→ WORK INSTRUCTION: Whenever the word "Chief" appears in a line of the data below, copy that line.

→ RECORDS TO USE:
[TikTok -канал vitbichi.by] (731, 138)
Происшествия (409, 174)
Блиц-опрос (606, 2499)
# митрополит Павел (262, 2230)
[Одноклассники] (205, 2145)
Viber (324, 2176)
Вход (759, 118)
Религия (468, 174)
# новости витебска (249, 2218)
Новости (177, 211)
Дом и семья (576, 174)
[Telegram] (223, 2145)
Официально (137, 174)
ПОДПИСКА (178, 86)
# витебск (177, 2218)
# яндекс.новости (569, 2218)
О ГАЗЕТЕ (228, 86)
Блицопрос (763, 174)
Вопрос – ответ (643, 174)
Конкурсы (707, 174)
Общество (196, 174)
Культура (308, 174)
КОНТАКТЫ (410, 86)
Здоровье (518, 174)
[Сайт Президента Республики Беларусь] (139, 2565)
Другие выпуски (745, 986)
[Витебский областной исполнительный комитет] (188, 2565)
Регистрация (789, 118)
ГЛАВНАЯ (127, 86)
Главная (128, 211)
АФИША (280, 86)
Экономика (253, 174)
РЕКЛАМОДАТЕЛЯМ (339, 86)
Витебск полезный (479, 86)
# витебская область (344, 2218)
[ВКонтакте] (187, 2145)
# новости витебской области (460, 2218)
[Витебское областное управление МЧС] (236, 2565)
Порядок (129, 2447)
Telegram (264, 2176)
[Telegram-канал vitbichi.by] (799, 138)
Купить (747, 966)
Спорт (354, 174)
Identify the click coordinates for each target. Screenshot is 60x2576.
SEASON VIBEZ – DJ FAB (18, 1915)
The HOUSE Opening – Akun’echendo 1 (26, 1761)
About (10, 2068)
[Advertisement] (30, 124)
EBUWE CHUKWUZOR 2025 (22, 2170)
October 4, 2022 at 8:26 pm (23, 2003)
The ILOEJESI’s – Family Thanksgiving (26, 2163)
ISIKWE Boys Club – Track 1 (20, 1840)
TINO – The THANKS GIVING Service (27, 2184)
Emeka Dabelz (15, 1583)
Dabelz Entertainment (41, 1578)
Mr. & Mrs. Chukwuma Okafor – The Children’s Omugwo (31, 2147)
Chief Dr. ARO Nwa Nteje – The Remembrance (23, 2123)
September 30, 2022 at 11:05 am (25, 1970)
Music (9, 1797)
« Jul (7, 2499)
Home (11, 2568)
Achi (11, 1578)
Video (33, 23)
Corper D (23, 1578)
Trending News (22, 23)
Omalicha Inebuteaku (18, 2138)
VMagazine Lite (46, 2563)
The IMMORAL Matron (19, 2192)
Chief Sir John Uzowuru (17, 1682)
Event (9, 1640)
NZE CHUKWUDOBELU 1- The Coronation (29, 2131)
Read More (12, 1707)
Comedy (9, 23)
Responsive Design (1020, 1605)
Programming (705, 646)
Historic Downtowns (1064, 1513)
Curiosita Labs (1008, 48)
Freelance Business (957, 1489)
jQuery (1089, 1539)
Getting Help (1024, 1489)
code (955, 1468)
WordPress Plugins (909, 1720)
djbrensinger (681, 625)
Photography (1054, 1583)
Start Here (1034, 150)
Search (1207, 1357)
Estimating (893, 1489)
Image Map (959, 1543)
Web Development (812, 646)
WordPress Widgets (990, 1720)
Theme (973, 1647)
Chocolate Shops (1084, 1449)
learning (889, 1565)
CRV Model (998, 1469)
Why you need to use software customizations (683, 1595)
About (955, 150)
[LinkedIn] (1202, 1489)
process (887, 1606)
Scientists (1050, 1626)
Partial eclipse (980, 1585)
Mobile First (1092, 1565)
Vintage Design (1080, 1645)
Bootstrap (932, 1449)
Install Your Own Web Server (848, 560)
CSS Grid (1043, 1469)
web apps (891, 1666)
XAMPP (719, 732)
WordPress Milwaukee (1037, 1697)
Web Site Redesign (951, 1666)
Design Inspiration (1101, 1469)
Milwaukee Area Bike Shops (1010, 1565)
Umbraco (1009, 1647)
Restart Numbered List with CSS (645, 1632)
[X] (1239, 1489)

→ YOUR RESPONSE:
Chief Dr. ARO Nwa Nteje – The Remembrance (23, 2123)
Chief Sir John Uzowuru (17, 1682)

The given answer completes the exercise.